=== Check your understanding ===
A) Answer these questions using the text on feed milling problems in the tropics:
(i) What three aspects of feed milling does the text say require deep knowledge?
(ii) What type of conditioner is mostly involved in the wrong selection of conditioners?
(iii) How much moisture shrink does moisture loss after pelleting cause?
B) Reproduce the passage of the text on feed milling problems in the tropics, starting at "Feed processing is" and ending at "short time conditioners)".

=== Text segment ===
------------------------------------------------------------

Problems Encountered during Feed Milling in Tropics

Feed processing is becoming a more challenging task than ever with coming newer raw materials and technologies, and growing advance research to control increasing feed cost. Ignorance about the feed processing in tropics is making these challenges more intense. There is a need of deep knowledge about the three aspects of feed milling including feed chemistry, feed engineering, and nutrition.

Feed mills are facing various issues, some of these are listed below:

  • Poor production efficiency i.e. increased cost per MT pellet
  • Poor moistening of meal in the conditioner
  • Wrong selection of conditioners (mostly short time conditioners)
  • Poor steam management – poor maintenance of broiler, steam pipeline, PRV, steam inlets position and design
  • Excessively dried ingredients, forming dry and hard pellets which results in reduced feed intake
  • Poor digestibility of feed and wet litter problem
  • Moisture loss after pelleting process causes 1-3% 
of moisture shrink. (0.5% moisture shrink is worth USD 9 at today’s feed cost )

------------------------------------------------------------

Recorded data
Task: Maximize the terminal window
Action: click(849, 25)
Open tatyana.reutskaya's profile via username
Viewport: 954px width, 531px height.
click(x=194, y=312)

------------------------------------------------------------

=== Outputs by task ===
A)
(i) Feed chemistry, feed engineering, and nutrition.
(ii) Short time conditioners.
(iii) 1-3% of moisture shrink.

B)
Feed processing is becoming a more challenging task than ever with coming newer raw materials and technologies, and growing advance research to control increasing feed cost. Ignorance about the feed processing in tropics is making these challenges more intense. There is a need of deep knowledge about the three aspects of feed milling including feed chemistry, feed engineering, and nutrition.

Feed mills are facing various issues, some of these are listed below:

  • Poor production efficiency i.e. increased cost per MT pellet
  • Poor moistening of meal in the conditioner
  • Wrong selection of conditioners (mostly short time conditioners)